In subsequent days, the business media reported this “news” as if it were not just a business triumph, but also a major breakthrough in the world of medicine. “On Tuesday, Novacea was just another young biotech, with a modest market capitalization of $187 million,” enthused Forbes magazine. “That all changed on Wednesday when the drug maker announced it had signed a deal worth over $500 million with pharma juggernaut Schering-Plough.”
Forbes added that Novacea’s treatment “appears to significantly increase the chance of survival among androgen-independent prostate cancer patients…”
As this $500 million figure and news of Novacea’s medical miracle made its way around the other news organizations, and appeared everywhere on the Internet, Novacea’s stock continued to soar.
Nobody in the media paused to consider whether a “$500 million deal” constitutes a medical breakthrough (like, for example, reducing mortality by 20% in late-stage prostate cancer patients, as Dendreon had done). The assumption was, if there is big money and the stock is soaring, the company’s prostate cancer treatment must be good.
Furthermore, nobody in the media paused to consider that had Dendreon received approval for its competing treatment, this “$500 million deal” would almost certainly not have happened. Nor did anybody in the media report that the people (Milken and friends) who stymied Dendreon were the same people who stood to profit from this purported “$500 million” deal.
At any rate, the deal was not quite what it was made out to be. Novacea did not receive $500 million. It received $60 million up front. Meanwhile, Schering-Plough was given $12 million worth of Novacea stock at a bargain price. By cashing out of the stock after it soared in value, Schering-Plough could significantly reduce that upfront investment. The rest of the much-trumpeted $500 million was dependent on Novacea’s clinical trials showing that its cancer treatment actually improved the health of patients.
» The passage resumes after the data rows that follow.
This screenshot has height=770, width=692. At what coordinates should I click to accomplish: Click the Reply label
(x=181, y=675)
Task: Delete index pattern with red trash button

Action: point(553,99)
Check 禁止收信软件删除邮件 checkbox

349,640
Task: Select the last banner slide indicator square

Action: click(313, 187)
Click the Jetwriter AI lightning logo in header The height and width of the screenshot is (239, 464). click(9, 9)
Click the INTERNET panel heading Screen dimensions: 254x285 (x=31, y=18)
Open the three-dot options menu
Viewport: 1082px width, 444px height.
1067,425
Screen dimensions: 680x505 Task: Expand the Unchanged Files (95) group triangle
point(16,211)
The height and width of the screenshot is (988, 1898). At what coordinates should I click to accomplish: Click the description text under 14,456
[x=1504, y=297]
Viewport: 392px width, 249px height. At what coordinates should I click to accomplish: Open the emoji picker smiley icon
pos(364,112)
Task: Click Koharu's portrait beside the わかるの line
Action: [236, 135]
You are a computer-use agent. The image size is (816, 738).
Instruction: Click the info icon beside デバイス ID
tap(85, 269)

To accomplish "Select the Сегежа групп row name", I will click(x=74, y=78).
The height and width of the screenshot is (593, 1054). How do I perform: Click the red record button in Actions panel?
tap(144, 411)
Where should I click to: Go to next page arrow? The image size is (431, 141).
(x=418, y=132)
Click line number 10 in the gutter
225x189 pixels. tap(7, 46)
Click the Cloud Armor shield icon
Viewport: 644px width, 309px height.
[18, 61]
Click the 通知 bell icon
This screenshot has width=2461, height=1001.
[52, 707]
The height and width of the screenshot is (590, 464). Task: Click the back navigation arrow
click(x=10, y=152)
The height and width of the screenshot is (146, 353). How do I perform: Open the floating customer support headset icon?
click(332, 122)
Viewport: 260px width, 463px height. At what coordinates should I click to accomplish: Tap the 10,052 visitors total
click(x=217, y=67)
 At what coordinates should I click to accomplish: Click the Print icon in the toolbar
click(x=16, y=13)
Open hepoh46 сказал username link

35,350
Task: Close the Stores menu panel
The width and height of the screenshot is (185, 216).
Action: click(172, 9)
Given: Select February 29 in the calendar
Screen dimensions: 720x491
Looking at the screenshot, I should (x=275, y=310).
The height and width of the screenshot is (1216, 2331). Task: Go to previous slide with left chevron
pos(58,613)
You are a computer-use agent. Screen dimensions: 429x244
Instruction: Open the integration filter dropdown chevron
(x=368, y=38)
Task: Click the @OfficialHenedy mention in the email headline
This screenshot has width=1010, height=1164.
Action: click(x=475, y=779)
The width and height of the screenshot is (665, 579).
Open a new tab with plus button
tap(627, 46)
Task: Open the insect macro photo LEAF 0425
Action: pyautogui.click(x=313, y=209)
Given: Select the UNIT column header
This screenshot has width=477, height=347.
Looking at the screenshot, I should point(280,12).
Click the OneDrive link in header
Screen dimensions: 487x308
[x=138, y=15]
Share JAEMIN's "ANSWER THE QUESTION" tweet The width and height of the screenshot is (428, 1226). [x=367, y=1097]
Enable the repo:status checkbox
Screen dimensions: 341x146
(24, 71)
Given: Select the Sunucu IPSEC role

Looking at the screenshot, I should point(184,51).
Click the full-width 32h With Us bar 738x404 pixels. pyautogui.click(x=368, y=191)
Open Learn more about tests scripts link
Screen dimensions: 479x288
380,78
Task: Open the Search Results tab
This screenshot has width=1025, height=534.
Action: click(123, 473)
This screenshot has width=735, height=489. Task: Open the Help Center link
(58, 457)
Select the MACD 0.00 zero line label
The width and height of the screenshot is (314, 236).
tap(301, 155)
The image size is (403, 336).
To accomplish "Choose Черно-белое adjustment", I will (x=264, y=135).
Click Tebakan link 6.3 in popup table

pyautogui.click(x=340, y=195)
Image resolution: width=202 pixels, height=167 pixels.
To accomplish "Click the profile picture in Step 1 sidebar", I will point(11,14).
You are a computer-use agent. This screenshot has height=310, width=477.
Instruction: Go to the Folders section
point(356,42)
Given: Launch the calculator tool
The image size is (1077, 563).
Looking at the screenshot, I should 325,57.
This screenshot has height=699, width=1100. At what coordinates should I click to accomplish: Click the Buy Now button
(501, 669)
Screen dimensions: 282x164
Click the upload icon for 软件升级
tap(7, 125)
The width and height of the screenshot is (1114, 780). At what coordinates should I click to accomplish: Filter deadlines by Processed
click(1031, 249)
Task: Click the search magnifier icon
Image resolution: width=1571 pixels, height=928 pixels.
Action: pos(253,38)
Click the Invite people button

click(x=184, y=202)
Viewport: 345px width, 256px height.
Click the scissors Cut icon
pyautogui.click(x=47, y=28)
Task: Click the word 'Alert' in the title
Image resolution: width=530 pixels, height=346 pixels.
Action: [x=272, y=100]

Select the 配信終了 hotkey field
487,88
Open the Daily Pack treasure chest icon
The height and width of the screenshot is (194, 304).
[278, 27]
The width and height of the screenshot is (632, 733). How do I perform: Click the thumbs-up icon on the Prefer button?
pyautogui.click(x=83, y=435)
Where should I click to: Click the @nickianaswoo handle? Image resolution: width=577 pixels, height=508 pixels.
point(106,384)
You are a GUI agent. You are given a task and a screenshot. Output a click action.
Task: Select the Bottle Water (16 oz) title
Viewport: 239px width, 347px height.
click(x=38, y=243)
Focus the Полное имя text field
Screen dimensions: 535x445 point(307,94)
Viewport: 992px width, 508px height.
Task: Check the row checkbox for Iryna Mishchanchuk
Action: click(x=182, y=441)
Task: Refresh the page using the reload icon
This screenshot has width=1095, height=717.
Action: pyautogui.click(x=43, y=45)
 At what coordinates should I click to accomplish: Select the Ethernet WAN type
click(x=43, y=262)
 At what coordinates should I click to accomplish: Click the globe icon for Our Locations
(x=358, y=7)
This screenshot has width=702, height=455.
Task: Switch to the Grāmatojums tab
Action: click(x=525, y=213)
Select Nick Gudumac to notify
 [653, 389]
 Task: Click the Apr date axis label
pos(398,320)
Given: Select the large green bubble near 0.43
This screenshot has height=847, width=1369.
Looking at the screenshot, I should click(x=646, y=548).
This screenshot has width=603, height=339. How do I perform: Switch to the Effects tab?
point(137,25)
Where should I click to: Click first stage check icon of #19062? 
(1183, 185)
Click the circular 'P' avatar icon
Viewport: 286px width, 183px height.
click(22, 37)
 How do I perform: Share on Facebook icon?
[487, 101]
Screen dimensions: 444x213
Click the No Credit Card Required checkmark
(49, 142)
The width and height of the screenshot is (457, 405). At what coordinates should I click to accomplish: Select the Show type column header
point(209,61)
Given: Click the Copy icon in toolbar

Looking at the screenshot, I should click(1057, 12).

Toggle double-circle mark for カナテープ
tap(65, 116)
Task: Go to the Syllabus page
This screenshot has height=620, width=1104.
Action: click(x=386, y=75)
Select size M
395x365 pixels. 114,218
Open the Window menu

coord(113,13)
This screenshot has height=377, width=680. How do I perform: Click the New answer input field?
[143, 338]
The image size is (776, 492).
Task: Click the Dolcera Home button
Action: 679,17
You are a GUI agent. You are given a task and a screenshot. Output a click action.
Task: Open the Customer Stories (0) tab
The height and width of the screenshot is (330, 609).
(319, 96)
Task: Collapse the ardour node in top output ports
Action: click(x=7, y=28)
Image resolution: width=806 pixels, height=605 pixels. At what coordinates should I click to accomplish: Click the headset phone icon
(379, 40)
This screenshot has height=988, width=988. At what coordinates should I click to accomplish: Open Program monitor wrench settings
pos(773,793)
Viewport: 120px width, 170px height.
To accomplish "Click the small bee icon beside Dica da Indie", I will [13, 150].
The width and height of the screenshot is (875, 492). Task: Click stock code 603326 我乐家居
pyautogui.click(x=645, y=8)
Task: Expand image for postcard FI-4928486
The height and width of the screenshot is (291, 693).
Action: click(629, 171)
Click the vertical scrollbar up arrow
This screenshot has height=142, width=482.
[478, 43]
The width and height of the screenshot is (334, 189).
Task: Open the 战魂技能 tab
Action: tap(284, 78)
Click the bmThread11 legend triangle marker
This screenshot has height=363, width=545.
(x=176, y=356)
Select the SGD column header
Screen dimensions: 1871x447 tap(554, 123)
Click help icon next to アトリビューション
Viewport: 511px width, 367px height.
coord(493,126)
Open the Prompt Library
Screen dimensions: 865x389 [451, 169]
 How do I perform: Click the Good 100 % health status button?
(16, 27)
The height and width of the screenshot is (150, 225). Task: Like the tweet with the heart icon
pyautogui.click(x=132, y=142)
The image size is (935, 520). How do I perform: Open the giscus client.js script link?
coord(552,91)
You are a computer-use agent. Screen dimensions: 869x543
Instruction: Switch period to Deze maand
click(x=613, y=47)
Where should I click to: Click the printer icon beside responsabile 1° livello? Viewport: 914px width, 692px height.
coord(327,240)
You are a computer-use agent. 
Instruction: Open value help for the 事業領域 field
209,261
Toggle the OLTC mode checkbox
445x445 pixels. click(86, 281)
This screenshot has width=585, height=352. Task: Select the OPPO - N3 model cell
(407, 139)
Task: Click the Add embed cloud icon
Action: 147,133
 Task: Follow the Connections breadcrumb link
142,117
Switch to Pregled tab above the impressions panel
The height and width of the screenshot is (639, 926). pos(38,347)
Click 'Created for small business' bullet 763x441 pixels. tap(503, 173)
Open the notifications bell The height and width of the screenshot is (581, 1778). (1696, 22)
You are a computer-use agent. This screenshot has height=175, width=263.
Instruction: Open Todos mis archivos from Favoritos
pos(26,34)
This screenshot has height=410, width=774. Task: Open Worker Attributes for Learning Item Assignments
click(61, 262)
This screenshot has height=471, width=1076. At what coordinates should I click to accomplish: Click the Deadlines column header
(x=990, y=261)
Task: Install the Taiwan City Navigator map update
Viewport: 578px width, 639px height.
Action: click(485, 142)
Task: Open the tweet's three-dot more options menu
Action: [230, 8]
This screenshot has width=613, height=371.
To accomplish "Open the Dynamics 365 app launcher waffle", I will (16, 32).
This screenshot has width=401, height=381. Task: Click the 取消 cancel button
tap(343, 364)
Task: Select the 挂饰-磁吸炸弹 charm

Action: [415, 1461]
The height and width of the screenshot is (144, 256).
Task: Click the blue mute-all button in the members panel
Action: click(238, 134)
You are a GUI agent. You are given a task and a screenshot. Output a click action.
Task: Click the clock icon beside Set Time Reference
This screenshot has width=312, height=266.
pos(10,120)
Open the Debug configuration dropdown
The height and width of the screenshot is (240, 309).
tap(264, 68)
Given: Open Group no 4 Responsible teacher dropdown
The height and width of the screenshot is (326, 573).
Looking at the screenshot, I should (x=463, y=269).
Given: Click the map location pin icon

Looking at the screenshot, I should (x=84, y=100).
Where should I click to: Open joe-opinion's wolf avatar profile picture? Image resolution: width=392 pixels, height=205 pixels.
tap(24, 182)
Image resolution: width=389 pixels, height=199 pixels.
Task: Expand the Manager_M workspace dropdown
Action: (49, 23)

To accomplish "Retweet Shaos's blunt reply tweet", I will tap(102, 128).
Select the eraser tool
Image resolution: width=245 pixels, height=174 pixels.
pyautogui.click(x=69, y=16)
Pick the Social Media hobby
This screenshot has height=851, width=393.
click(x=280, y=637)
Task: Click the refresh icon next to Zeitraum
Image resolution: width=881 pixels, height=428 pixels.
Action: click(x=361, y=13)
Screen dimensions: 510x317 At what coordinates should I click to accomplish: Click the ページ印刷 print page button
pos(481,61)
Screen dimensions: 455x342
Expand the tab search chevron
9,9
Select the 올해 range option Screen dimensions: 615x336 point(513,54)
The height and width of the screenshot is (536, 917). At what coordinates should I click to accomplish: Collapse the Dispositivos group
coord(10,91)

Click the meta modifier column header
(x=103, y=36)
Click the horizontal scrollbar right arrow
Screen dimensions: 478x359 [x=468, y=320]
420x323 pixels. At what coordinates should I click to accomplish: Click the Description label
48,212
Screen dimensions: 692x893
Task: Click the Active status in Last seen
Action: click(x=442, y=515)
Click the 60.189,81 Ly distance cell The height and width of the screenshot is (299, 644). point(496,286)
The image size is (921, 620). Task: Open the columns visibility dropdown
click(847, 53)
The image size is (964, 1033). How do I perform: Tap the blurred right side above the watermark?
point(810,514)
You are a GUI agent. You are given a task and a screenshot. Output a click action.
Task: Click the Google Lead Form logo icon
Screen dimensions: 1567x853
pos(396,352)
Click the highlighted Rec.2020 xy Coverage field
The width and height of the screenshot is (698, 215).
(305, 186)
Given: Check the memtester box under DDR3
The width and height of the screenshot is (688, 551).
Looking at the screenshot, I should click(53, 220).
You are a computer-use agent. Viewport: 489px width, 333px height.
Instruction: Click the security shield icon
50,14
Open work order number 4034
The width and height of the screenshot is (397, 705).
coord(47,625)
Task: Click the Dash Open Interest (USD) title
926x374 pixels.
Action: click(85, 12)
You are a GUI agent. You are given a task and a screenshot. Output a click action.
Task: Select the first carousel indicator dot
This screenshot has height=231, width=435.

Sure enough, just a few months later, in November 2007, Novacea announced that the clinical trial of its treatment had been terminated “due to an unexplained imbalance of deaths…” In other words, Novacea’s drug was not improving the health of patients. It was killing patients. And as soon as this news was released, the much-heralded $500 million Schering-Plough deal was cancelled.
Either shortly before or soon after the trials were terminated due to an “imbalance of deaths,” Milken’s ProQuest Investments and Domain Associates sold their stock in Novacea. Given the enormous boost the stock price had received after the “$500 million” news, it appears that ProQuest and Domain (i.e. Michael Milken and friends) sold their stock at a significant profit.
So the questions remain: Did Dr. Scher (who worked for ProQuest and lead Novacea’s clinical trials) really believe that Novacea’s treatment was superior, as he claimed during his successful campaign to get the FDA to reject Dendreon’s drug? Did Michael Milken’s Prostate Cancer Foundation, which was an extension of ProQuest and snubbed its nose at Dendreon’s treatment, really believe that there were better treatments in the pipeline?
Did ProQuest and its affiliate Domain, which founded Novacea, ever care about producing a marketable drug? Or was Novacea a scam? A scam that was built on real science (though Dr. Scher was less than upfront about the results of his clinical trials, his efforts to develop Novacea’s treatment were no doubt sincere). A scam that was more sophisticated than those perpetrated by the bucket shops of yore, and whose every component may have been technically legal.
But nonetheless a scam – an old-fashioned pump and dump scam.